Regarding neonatal and family handoff training needs, students perceived a high need for handoff training, which is supported by previous research [34]. Holt, Crowe, Lynagh, and Hutcheson [40] reported that poor communication among healthcare professionals can lead to adverse patient outcomes. Studies also noted that nursing students are placed in clinical settings without being adequately prepared for handoffs [34,41]. Furthermore, researchers have stressed that unorganized nurse handoffs without an established system cause confusion and can have a detrimental impact on patients’ health [28]. Systematic NICU handoff training programs should be developed to help nursing students follow clinical practice effectively.

After surveying specific nursing problems that required neonatal and family handoff training, the need for safety/protection was highest among the 10 nursing diagnosis areas. Students reported high training needs for the risk of fluid imbalance, impaired gas exchange, and ineffective breathing patterns, which matched the findings of prior research [34]. Hence, an XR-based neonatal care simulation handoff training program using SBAR (Situation, Background, Assessment, and Recommendation) should be developed, with a primary focus on fluid imbalance and respiratory problems observed in the NICU.

Although I attempted to enhance the generalizability of the study by enrolling nursing students from schools all over South Korea, the findings should be utilized with caution as the clinical situation may differ across schools. Therefore, I recommend additional identification of the needs of trainees and suitable modification of the training content. In addition, since this study was conducted using an online survey, the results may be biased, therefore, caution must be exercised when interpreting the results. Further, it is expected that this study’s findings will be enhanced through in-depth interviews with the participants in the future.

5. Conclusions

The nursing students included in this study did not have adequate opportunities for clinical practice in newborn nurseries and NICUs. Even if they are placed in clinical practicums, their primary roles are limited to observation and simple tasks. On-site clinical practicums in newborn nurseries and NICUs have been seriously restricted or suspended completely, following the COVID-19 pandemic. Newborn nurseries and NICUs require more specialized, specific, and precise care than the general ward, and the current situation hinders the utilization of clinical practicum to advance students’ NICU experiences and skills. This study’s findings showed a low rate of on-site clinical practicum in newborn nurseries or NICUs, a high need for high-risk neonatal care training, and low performance.

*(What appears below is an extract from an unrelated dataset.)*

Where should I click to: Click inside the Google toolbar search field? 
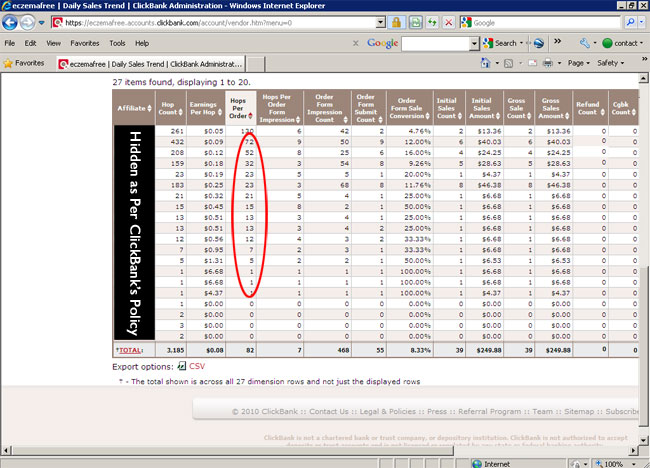438,43
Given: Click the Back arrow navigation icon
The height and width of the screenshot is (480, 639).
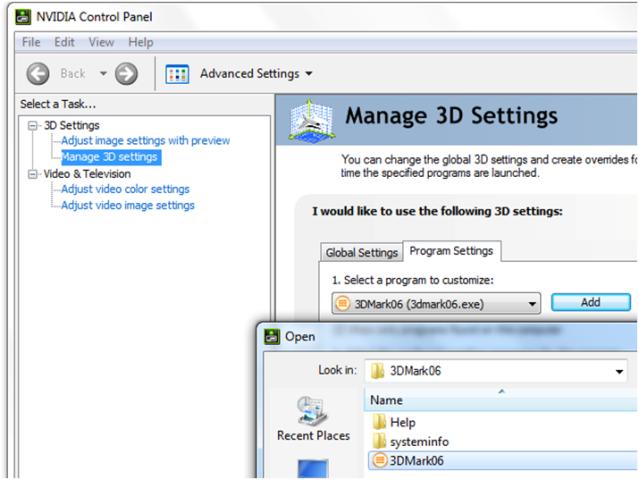Looking at the screenshot, I should (38, 74).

The results highlight the critical need for alternative training modalities for clinical practicum to advance students’ high-risk neonatal care competency. Considering that students with prior handoff training perceived the need for NICU handoff training more than those without such experience, programs that foster students’ abilities to adjust to clinical practice are needed. This study provides considerable evidence for the development of systematic XR-based simulation training programs that can boost students’ clinical performance in newborn nurseries and NICUs.

Acknowledgments

I thank the nursing students who participated in the research questionnaire. I also thank the student research assistants—Jiyoung Hwang and Sunyoung Choi—who enthusiastically participated in the study.

Institutional Review Board Statement

This study conducted in accordance with the Declaration of Helsinki and approved by the Institutional Review Board of Konyang University (no. KYU-2022-04-012-001, date: 26 May 2022).

Informed Consent Statement

Informed consent was obtained from all subjects involved in the study.

Data Availability Statement

Not applicable.

Conflicts of Interest

The author declares no conflict of interest. The funder had no role in the design of the study; in the collection, analyses, or interpretation of data; in the writing of the manuscript; or in the decision to publish the results.

Funding Statement

This research was funded by a National Research Foundation of Korea grant funded by the Korean government (Ministry of Science and ICT), grant number 2022R1C1C1003236.